Animal Farm: Mr. Frederick

PDF
Matthew Williams
|May 11, 2026|5 min read
Allegory (Theme)Animal FarmBetrayal (Theme)Character AnalysisPaper 02Power (Theme)Prose Fiction

Mr. Frederick as the treacherous neighbour, his forgeries, the Battle of the Windmill, and exam application.

Mr. Frederick is the hard-nosed, shrewd farmer who owns Pinchfield, a smaller but better-run farm on the other side of Animal Farm. He is described as tough, cunning, and perpetually involved in lawsuits with his neighbours. It is rumoured that he treats his animals badly. He is Nazi Germany given a face.

Who He Is

Frederick is the opposite of Pilkington in manner but identical in self-interest. Where Pilkington is genial and easy-going, Frederick is calculating and aggressive. He drives hard bargains, cheats when he can, and is known to use violence against his animals. He wants the timber from Animal Farm and will obtain it by any means available to him.

He has no ideological position: he is not hostile to Animal Farm because it is revolutionary but because it is a neighbour who might be useful or inconvenient, depending on circumstances.

His Arc

Initial hostility: Frederick and Pilkington both spread rumours about Animal Farm in its early years, though they cannot agree on what the rumours should say because they cannot agree on anything.
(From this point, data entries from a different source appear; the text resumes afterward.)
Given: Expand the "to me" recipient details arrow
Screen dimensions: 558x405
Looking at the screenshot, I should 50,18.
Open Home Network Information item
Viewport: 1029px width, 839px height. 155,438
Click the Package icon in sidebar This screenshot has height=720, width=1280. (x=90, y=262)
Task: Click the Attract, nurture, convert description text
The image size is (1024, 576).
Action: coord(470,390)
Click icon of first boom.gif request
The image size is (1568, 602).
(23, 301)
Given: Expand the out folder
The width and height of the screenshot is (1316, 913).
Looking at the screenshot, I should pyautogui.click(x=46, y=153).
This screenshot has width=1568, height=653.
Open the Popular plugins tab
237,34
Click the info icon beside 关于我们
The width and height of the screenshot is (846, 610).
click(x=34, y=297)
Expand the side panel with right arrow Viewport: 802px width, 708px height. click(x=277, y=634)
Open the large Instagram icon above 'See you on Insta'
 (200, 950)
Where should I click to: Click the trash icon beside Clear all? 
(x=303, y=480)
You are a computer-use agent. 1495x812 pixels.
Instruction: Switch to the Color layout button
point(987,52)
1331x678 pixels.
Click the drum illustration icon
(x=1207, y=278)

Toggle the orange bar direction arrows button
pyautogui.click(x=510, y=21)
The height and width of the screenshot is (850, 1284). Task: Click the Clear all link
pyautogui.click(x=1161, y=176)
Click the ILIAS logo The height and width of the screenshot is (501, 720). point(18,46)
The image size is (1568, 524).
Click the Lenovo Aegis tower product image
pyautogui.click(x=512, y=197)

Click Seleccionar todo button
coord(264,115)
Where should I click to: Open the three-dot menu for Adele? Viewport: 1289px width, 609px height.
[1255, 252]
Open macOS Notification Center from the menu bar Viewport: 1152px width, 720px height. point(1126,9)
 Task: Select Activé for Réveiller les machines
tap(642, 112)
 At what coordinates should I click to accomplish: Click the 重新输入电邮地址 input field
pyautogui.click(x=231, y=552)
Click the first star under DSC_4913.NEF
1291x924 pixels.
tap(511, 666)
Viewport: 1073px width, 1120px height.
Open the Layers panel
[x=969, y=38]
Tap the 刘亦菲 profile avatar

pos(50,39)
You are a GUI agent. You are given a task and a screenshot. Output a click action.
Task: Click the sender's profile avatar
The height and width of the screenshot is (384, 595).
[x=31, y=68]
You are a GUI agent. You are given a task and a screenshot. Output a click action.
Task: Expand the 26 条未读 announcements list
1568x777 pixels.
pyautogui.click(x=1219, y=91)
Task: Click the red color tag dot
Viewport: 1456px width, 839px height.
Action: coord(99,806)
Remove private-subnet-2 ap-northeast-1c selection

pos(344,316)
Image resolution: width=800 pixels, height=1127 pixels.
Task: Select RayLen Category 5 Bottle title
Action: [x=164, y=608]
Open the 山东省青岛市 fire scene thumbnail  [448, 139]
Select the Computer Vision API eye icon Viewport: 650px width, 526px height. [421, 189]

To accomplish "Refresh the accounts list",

Frederick spreads stories about the animals being tortured and the farm being in permanent chaos.

The timber negotiations: Napoleon plays Frederick and Pilkington against each other for an extended period. Frederick wants the timber badly and eventually succeeds in buying it, outbidding Pilkington. He pays in cash, in bank notes, which Napoleon inspects and accepts with satisfaction.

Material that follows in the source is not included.